101 Inverness Drive East, Suite 130
Englewood, Colorado 80112


Abstract

Merger and acquisition (M&A) activity in the utility market space is creating new challenges for geo-spatial systems managers and their new combined organizations. Making adjustments to meet these challenges threatens the status quo, and often evokes an emotional response and stiff resistance. So much so, that a rational approach is needed to sort out the challenges of having multiple, often conflicting geo-spatial technologies in the new organization. We will outline a tested methodology used to identify viable go-forward alternatives, gather key decision support information, and develop a business case structure to objectively select the best enterprise geospatial alternative. This approach takes most of the emotion out of the decision process and builds wide support in the enterprise for the selected alternative.

Introduction

When in the muddle of multiple systems, how does the new enterprise achieve the effectiveness and efficiency promised in the heat of the merger? Too often, it appears, operations management systems such as Geographic Information (GIS), Outage Management (OMS), Work Management (WMS), and Mobile Data/Field Force Management (MD/FFM) are overlooked in merger planning. These systems are often viewed as department level, limited scope systems, that perform specific operational support activities used by a relatively few employees.

In fact these systems, when deployed appropriately, have the potential to significantly impact the effective operation of the merged utilities across the entire enterprise. Now, the challenge is to identify what combination of existing or available systems will provide the best return to the merged enterprise.

In this paper we are going to concentrate on GIS solutions. This approach however, will work equally well when analyzing any of the operations management systems present within the merged utility.

The Problem

As a result of a merger or acquisition, two or more geo-spatial systems are deployed across segments of the new enterprise. Each system has a set of advocates familiar with its functions and with biases toward extending its implementation into the new larger enterprise. Additionally, the systems may be in dissimilar stages of implementation, providing differing functionality.

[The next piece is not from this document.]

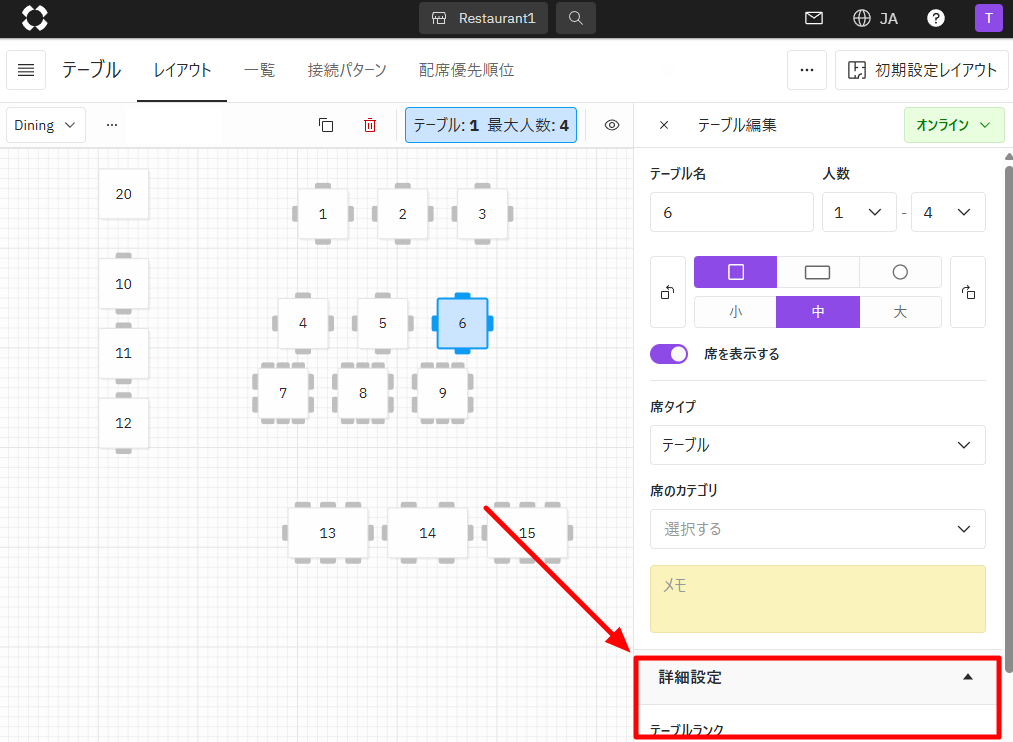Open the mail inbox icon
1013x742 pixels.
tap(814, 18)

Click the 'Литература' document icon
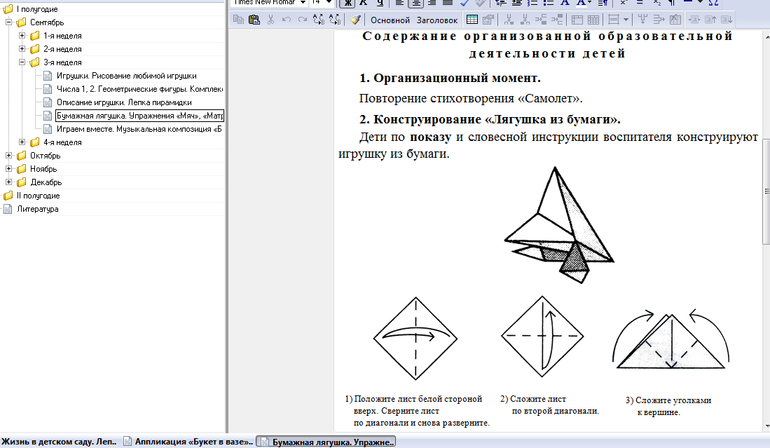tap(8, 209)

Further, the level of integration between one geo-spatial system and its related enterprise systems may be greater than that of the other(s). Significant capital investments have been made in each system, and one or more of the systems may have significant depreciation write-down remaining. Finally, significant investments have been made in employee training and interface development to link the geo-spatial system to other operational and corporate systems.

Simply stated, the problem encompasses complex and costly components, personal preferences and embedded processes, significant enterprise financial and tax consequences, and major change management or operational readiness issues.